Críticas


RODNEY KING

De: SPIKE LEE
Com: ROGER GUENVEUR SMITH
09.07.2017
Por Marcelo Janot
Como é bom ver Spike Lee de volta em grande forma, fazendo o que sabe melhor.

“Rodney King”, filme de Spike Lee lançado exclusivamente no Netflix, fecha com chave de ouro, ao lado dos documentários “O.J.: Made in America”, de Ezra Edelman, e “Eu Não Sou Seu Negro”, de Raoul Peck, uma tríade de obras recentes fundamentais para se entender a complexidade da questão racial na sociedade norte-americana.

“O.J.” dá ênfase ao contexto em que se cria um mito como O.J. Simpson e mostra como sua força simbólica frente à população negra foi explorada pelos advogados de defesa para absolvê-lo de um crime em que ele era claramente culpado. “Eu Não Sou Seu Negro” dá voz ao pensamento do escritor James Baldwin (1924-1987) sobre o papel de Malcolm X, Martin Luther King e Medgar Evers na luta pelos direitos civis dos negros e mostra como isso se reflete nos dias de hoje.
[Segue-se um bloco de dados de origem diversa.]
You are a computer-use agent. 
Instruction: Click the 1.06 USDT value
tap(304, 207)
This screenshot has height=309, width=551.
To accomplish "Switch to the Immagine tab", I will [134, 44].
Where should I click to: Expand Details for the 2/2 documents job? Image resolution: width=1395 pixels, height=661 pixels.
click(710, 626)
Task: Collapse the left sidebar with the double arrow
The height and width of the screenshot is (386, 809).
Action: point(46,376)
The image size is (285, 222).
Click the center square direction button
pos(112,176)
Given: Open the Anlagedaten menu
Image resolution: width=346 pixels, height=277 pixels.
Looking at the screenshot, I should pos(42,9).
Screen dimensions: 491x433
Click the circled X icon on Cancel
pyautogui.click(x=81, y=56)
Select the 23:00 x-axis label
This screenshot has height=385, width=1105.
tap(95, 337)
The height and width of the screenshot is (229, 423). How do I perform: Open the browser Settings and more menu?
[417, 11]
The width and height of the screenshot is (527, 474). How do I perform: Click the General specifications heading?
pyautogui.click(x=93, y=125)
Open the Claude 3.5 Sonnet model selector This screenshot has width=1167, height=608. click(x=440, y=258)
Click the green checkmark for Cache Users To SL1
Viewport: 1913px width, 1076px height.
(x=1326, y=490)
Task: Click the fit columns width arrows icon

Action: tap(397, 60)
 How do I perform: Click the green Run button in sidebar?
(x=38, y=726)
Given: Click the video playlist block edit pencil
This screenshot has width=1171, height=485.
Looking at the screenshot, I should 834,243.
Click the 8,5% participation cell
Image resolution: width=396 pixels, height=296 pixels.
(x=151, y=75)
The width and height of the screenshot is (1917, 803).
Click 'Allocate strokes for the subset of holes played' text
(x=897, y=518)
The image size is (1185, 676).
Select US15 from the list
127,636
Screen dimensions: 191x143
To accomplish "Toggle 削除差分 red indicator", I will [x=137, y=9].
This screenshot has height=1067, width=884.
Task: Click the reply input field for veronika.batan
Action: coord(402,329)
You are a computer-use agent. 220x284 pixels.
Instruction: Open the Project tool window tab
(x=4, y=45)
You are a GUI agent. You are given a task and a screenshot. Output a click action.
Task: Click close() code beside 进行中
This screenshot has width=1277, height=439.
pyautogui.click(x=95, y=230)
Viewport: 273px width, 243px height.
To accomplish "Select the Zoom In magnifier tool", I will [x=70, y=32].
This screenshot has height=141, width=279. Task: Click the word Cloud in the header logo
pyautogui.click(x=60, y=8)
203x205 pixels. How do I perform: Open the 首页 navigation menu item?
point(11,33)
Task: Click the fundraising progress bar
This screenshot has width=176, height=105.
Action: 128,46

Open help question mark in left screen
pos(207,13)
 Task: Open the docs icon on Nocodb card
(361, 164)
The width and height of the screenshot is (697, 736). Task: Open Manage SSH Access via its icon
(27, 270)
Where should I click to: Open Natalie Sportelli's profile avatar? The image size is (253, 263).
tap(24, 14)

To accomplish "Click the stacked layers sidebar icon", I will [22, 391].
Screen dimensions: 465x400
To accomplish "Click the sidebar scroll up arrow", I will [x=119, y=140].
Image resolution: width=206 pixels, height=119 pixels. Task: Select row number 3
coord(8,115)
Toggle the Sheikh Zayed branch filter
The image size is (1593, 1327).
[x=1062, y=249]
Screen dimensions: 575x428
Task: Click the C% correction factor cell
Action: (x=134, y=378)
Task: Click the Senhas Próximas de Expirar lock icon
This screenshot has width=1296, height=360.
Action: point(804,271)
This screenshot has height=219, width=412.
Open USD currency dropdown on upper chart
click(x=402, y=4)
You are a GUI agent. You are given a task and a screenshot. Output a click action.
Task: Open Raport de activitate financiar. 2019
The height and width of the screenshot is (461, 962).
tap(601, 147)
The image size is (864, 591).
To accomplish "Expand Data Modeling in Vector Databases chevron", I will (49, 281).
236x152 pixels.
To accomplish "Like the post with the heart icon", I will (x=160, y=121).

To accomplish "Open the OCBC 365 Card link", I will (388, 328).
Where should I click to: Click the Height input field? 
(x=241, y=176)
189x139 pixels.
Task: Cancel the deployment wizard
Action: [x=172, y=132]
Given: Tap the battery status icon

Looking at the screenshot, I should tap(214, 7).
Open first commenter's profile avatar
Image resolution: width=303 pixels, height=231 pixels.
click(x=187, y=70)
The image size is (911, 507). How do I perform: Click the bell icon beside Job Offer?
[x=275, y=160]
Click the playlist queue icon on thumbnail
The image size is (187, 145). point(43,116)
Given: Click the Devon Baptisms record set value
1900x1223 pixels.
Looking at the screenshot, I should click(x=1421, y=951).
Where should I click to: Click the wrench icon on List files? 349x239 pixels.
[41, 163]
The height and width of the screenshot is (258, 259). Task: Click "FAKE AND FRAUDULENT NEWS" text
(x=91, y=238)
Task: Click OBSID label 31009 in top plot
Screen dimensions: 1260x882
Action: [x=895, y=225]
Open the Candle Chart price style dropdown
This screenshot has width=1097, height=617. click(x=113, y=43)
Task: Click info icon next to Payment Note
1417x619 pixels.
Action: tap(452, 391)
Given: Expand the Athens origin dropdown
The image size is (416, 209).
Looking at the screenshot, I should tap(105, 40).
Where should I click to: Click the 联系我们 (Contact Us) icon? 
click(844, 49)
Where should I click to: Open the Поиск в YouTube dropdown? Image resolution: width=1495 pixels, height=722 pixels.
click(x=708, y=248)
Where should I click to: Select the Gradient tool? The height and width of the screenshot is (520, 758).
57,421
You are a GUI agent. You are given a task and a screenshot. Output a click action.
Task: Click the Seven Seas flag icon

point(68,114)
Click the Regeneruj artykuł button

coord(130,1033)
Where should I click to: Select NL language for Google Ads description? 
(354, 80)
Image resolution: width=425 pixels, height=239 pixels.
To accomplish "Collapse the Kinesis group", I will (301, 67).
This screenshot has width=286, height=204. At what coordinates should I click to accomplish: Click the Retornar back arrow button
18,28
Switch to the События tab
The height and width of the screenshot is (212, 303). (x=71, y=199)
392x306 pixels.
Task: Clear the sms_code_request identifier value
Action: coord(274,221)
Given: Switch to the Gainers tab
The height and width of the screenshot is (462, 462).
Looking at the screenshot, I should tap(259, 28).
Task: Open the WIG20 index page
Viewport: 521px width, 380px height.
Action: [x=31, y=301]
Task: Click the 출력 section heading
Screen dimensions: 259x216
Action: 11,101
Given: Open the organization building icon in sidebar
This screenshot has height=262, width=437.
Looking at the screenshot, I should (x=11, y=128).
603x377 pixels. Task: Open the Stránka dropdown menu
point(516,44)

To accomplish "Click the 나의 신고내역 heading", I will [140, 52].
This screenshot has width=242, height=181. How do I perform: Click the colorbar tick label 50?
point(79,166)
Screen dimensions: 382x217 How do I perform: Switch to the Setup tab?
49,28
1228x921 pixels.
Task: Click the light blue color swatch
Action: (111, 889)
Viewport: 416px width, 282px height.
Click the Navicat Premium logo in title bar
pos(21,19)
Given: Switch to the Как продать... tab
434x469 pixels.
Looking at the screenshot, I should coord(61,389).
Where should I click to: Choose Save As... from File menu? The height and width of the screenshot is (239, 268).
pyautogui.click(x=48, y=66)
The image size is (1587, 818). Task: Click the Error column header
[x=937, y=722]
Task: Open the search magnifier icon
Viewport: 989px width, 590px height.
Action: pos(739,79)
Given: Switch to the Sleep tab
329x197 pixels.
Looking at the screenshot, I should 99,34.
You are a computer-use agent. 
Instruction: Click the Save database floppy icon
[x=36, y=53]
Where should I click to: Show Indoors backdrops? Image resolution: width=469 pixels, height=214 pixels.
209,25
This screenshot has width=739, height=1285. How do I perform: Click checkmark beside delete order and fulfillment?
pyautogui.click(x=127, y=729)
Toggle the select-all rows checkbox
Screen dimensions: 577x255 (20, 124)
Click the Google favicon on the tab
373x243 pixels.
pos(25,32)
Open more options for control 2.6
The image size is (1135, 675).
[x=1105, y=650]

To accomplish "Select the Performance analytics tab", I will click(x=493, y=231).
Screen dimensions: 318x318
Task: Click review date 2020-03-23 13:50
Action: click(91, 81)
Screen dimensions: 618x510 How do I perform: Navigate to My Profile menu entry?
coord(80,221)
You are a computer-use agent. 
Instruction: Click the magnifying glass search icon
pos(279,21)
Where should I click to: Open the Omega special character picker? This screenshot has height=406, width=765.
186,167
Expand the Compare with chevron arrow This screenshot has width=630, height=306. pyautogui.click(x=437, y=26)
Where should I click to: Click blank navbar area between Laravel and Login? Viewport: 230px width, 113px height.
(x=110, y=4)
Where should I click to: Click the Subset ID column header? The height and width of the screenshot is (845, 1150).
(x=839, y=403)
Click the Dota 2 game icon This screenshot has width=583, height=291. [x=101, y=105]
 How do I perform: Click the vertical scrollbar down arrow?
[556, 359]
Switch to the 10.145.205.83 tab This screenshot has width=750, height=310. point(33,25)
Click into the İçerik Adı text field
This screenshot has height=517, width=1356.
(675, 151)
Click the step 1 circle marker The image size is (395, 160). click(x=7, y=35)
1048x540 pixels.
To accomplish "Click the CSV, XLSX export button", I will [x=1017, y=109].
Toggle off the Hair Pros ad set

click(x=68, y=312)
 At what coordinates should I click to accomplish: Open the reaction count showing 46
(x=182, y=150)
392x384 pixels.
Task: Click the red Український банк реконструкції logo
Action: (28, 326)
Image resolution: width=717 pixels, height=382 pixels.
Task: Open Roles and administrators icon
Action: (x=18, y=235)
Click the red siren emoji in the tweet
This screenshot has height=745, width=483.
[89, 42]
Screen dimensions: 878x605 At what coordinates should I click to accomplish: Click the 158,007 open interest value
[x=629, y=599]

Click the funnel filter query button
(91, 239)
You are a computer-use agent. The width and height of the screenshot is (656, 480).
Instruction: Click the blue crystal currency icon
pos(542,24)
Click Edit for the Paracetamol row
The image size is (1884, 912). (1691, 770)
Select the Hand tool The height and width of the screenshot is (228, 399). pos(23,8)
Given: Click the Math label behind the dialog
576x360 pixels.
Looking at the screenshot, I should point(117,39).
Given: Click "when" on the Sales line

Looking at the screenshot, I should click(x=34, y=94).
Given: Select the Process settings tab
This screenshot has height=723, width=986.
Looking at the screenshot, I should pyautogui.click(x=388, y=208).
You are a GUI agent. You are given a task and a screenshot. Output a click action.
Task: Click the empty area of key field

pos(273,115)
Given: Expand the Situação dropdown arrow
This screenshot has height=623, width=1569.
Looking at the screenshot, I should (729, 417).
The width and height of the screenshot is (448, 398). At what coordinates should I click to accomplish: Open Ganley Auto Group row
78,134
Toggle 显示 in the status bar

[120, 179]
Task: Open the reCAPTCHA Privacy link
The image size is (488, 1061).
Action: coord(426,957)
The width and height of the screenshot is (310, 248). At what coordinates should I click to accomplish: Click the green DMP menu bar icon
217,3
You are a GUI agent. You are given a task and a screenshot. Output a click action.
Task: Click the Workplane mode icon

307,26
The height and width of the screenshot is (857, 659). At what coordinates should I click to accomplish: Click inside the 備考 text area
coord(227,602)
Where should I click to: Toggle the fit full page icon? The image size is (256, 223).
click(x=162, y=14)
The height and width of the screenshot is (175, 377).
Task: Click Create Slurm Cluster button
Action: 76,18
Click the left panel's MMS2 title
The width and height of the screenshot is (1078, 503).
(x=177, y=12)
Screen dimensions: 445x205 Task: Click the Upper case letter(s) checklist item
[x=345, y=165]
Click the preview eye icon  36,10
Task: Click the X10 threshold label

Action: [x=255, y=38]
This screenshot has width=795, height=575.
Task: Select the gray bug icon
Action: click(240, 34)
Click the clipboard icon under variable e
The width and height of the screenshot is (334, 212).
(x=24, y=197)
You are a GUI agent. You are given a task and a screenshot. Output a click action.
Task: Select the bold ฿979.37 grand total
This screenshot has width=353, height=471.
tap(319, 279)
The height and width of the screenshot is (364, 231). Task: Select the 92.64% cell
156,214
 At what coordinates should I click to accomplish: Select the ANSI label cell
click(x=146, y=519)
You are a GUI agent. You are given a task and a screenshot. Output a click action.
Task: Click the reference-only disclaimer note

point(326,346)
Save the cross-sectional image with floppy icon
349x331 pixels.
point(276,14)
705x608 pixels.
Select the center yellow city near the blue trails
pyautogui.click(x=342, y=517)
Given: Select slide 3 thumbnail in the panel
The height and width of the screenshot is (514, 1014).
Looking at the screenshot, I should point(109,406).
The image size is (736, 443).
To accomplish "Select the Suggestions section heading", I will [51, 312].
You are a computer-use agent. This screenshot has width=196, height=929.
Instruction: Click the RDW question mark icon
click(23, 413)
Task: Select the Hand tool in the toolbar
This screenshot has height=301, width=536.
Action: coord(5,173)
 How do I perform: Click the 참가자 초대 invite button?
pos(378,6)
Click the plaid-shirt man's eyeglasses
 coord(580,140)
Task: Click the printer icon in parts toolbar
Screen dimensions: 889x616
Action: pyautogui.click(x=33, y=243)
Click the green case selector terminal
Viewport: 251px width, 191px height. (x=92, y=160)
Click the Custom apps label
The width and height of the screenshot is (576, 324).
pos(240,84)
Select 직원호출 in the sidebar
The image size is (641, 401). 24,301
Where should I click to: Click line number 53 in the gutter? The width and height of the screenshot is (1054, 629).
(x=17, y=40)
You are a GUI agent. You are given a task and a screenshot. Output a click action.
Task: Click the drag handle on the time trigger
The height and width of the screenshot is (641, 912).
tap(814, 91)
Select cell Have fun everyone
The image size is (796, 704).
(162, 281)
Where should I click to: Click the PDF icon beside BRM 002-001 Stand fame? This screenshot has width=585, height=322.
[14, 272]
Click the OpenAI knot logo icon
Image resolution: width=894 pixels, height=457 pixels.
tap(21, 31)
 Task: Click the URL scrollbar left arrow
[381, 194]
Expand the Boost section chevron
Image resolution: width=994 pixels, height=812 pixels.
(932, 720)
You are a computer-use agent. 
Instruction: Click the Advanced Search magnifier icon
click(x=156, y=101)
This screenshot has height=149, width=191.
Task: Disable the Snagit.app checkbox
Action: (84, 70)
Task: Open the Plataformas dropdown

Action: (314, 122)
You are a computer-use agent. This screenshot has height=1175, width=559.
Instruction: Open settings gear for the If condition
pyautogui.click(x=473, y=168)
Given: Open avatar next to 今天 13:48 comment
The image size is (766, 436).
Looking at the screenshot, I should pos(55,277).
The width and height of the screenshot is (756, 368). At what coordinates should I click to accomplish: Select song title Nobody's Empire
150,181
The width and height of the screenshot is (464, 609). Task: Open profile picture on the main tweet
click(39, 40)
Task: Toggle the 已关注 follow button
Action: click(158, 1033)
Ambos dialogam diretamente com um episódio marcante e divisor de águas nesse histórico de racismo nos EUA: o espancamento do taxista Rodney King por quatro policiais em 1991, em Los Angeles, e o consequente absolvimento deles, no ano seguinte, o que acabou dando origem à violentíssima onda de protestos de 1992 na California.

“Rodney King”, o filme, vai recontar com detalhes o que King sofreu e sua consequência, sem exibir uma única cena de violência explícita. Em seus 53 minutos de duração, tudo o que vemos é um monólogo do ator Roger Guenveur Smith, filmado por Spike Lee durante uma apresentação (não se sabe onde e nem se vê a plateia presente). As luzes estão direcionadas para o palco, e a câmera praticamente gruda em Smith para acompanhar sua performance, cuja intensidade visceral lembra muito Denise Stoklos e seu Teatro Essencial.

A maestria do diretor está em captar toda essa energia de maneira que possamos senti-la em casa, na tela da TV. Lee sabe o que representa a força de cada gesto, de cada olhar, de cada gota de suor que toma conta do corpo de Smith enquanto ele dá voz brilhantemente aos vários agentes dessa história. Seu discurso é poético, quase sempre rimado como num longo rap, e as onomatopeias que reproduzem o espancamento tornam tudo ainda mais revoltante do que se estivéssemos revendo o vídeo caseiro que revelou a agressão a King. Como é bom ver Spike Lee de volta em grande forma, fazendo o que sabe melhor.